Les nombres premiers à la base de toute la sécurité internet

On a vu que 5 est un nombre premier.
Quand on divise un nombre par 5 les restes possibles sont 0, 1, 2, 3 et 4.

Prenons n’importe quel nombre et écrivons la liste de ses 5 premiers multiples.
Pour 1 on obtient 1,2,3,4,5. Pour 2 on obtient 2,4,6,8,10. Pour 3 ce sera 3, 6,9,12,15. Ces listes sont régulières.

Mais les restes après division par 5 correspondants à ces listes sont 1,2,3,4,0 puis 2,4,1,3,0 et 3,1,4,2,0.

Ces listes sont incroyables : certes on trouve toujours zéro à la fin, mais pour les quatre autres restes 1,2,3 et 4, ils apparaissent dans un ordre imprévisible. Si au lieu de prendre 5 on prend un très grand nombre premier, on peut fabriquer ainsi des suites de nombres qui ont l’air aléatoire. C’est ce mécanisme déterministe sur lequel repose quasiment tous les générateurs de nombres aléatoires.

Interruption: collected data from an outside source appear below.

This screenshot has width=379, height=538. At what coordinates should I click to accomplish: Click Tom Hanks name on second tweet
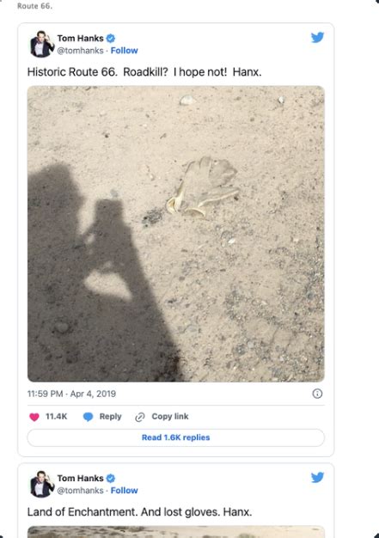click(80, 478)
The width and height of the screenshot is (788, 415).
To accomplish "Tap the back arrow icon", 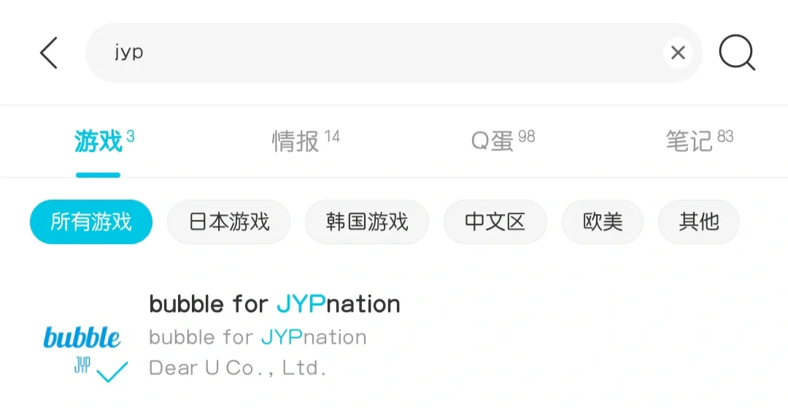I will point(48,53).
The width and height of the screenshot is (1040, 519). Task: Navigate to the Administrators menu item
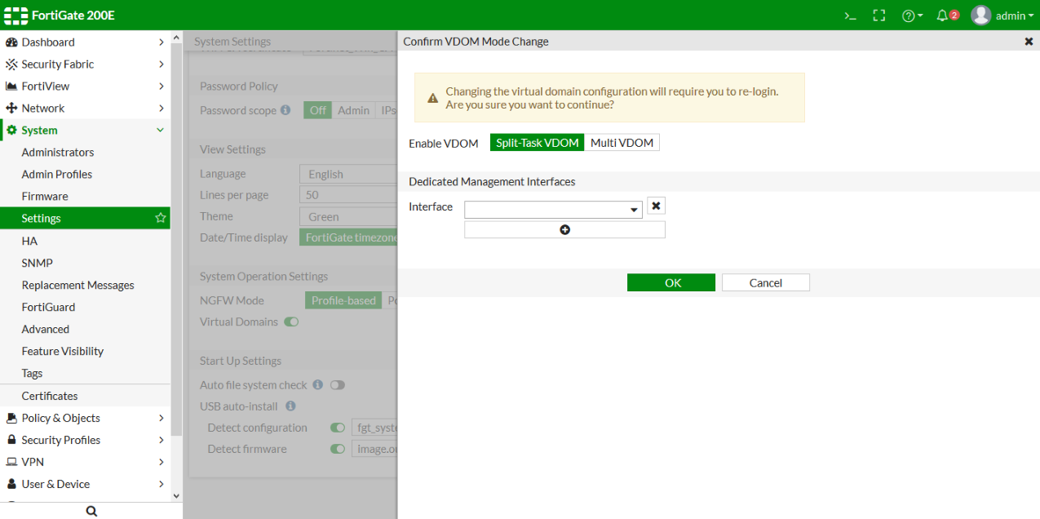(x=58, y=152)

Le matérialiste mécaniste criera que tout cela reste très déterministe. Certes. Mais quand on lance un dé, qu’ on utilise sa foi en Jéhovah, en Allah, en Bouddha ... ou sa foi dans le déterminisme intégral, on ne pourra rien prévoir de plus que les autres. Engels plaisantait à propos des matérialistes mécanistes qui voient un résultat déterministe dans le fait qu’un moustique l’ait piqué dans le cou à 5 heures du matin.

Les matérialistes mécanistes reproduisent une forme de religion en mettant en avant ce mot à propos de tout phénomène, en niant la dialectique de la matière, qui apparait dans un des reflets les plus abstraits, les plus immédiats de cette matière dan notre cerveau : les nombres entiers.